* What to produce *
Could you retype the entries exactly as they are?

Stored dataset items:
——
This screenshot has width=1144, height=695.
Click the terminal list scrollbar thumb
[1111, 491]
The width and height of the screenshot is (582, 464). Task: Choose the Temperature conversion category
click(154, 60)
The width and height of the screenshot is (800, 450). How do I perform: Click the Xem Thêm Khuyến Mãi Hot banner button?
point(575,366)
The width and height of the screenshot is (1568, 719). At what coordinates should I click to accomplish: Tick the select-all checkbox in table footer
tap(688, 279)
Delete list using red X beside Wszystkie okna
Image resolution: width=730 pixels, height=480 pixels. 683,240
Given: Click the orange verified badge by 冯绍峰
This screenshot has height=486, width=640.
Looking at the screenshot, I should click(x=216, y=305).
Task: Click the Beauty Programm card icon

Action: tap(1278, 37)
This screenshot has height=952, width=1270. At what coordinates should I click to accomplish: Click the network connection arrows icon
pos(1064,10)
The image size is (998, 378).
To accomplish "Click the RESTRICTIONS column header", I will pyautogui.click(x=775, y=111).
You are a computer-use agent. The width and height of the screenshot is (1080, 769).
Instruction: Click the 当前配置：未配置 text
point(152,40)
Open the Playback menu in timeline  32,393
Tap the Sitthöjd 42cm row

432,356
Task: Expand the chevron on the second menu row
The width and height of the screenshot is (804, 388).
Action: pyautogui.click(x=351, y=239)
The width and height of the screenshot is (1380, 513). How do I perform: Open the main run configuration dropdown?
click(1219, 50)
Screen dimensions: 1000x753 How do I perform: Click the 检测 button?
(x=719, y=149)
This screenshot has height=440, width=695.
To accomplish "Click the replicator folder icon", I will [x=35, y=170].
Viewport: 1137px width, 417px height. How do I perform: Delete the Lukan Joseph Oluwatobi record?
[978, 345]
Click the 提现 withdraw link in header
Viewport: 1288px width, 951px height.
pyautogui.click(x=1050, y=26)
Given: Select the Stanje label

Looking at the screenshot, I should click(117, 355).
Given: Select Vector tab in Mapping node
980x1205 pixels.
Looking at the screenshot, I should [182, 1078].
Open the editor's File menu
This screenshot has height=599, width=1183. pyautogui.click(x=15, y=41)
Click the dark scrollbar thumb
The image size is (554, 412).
——
* Your solution *
This screenshot has width=1144, height=695.
Click the terminal list scrollbar thumb
[1111, 491]
The width and height of the screenshot is (582, 464). Task: Choose the Temperature conversion category
click(154, 60)
The width and height of the screenshot is (800, 450). How do I perform: Click the Xem Thêm Khuyến Mãi Hot banner button?
point(575,366)
The width and height of the screenshot is (1568, 719). At what coordinates should I click to accomplish: Tick the select-all checkbox in table footer
tap(688, 279)
Delete list using red X beside Wszystkie okna
Image resolution: width=730 pixels, height=480 pixels. 683,240
Given: Click the orange verified badge by 冯绍峰
This screenshot has height=486, width=640.
Looking at the screenshot, I should click(x=216, y=305).
Task: Click the Beauty Programm card icon

Action: tap(1278, 37)
This screenshot has height=952, width=1270. At what coordinates should I click to accomplish: Click the network connection arrows icon
pos(1064,10)
The image size is (998, 378).
To accomplish "Click the RESTRICTIONS column header", I will pyautogui.click(x=775, y=111).
You are a computer-use agent. The width and height of the screenshot is (1080, 769).
Instruction: Click the 当前配置：未配置 text
point(152,40)
Open the Playback menu in timeline  32,393
Tap the Sitthöjd 42cm row

432,356
Task: Expand the chevron on the second menu row
The width and height of the screenshot is (804, 388).
Action: pyautogui.click(x=351, y=239)
The width and height of the screenshot is (1380, 513). How do I perform: Open the main run configuration dropdown?
click(1219, 50)
Screen dimensions: 1000x753 How do I perform: Click the 检测 button?
(x=719, y=149)
This screenshot has height=440, width=695.
To accomplish "Click the replicator folder icon", I will [x=35, y=170].
Viewport: 1137px width, 417px height. How do I perform: Delete the Lukan Joseph Oluwatobi record?
[978, 345]
Click the 提现 withdraw link in header
Viewport: 1288px width, 951px height.
pyautogui.click(x=1050, y=26)
Given: Select the Stanje label

Looking at the screenshot, I should click(117, 355).
Given: Select Vector tab in Mapping node
980x1205 pixels.
Looking at the screenshot, I should [182, 1078].
Open the editor's File menu
This screenshot has height=599, width=1183. pyautogui.click(x=15, y=41)
Click the dark scrollbar thumb
The image size is (554, 412).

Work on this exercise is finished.